** Opening DATASET EXCERPTS block **

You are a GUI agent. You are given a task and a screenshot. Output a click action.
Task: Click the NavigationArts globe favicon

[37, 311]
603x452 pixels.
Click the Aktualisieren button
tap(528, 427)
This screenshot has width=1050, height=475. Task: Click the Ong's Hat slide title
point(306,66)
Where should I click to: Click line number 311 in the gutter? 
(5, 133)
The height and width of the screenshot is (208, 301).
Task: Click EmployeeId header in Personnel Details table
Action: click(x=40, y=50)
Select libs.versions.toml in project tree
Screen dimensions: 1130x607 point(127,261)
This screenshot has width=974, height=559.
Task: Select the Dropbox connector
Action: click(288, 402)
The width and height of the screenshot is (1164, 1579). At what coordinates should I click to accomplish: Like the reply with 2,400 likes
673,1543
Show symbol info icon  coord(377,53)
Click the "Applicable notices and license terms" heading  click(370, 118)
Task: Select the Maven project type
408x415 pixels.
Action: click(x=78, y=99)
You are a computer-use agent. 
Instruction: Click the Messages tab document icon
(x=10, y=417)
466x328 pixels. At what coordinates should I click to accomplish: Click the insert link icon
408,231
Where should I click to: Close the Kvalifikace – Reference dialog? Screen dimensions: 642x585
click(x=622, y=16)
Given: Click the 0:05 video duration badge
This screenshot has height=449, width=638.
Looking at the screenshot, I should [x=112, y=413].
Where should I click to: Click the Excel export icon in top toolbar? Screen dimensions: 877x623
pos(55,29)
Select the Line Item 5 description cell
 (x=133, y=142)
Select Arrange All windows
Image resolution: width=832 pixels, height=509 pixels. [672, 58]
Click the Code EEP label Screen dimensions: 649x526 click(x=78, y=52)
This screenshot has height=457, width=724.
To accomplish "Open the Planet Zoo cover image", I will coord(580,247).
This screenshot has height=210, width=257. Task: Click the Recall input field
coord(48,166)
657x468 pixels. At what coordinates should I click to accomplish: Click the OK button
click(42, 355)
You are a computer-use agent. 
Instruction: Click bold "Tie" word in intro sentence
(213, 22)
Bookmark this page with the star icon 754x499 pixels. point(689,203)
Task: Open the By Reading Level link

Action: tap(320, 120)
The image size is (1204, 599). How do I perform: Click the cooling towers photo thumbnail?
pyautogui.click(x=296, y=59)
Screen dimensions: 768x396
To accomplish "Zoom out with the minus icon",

** Closing DATASET EXCERPTS block **

- [YOUR OBJECTIVE]
Restate word for word the lines of the data above, starting at the line containing "Bookmark this page" and ending at the line containing "Screen dimensions: 768x396", both included, and nothing more.

- [RESULT OF THIS EXERCISE]
Bookmark this page with the star icon 754x499 pixels. point(689,203)
Task: Open the By Reading Level link

Action: tap(320, 120)
The image size is (1204, 599). How do I perform: Click the cooling towers photo thumbnail?
pyautogui.click(x=296, y=59)
Screen dimensions: 768x396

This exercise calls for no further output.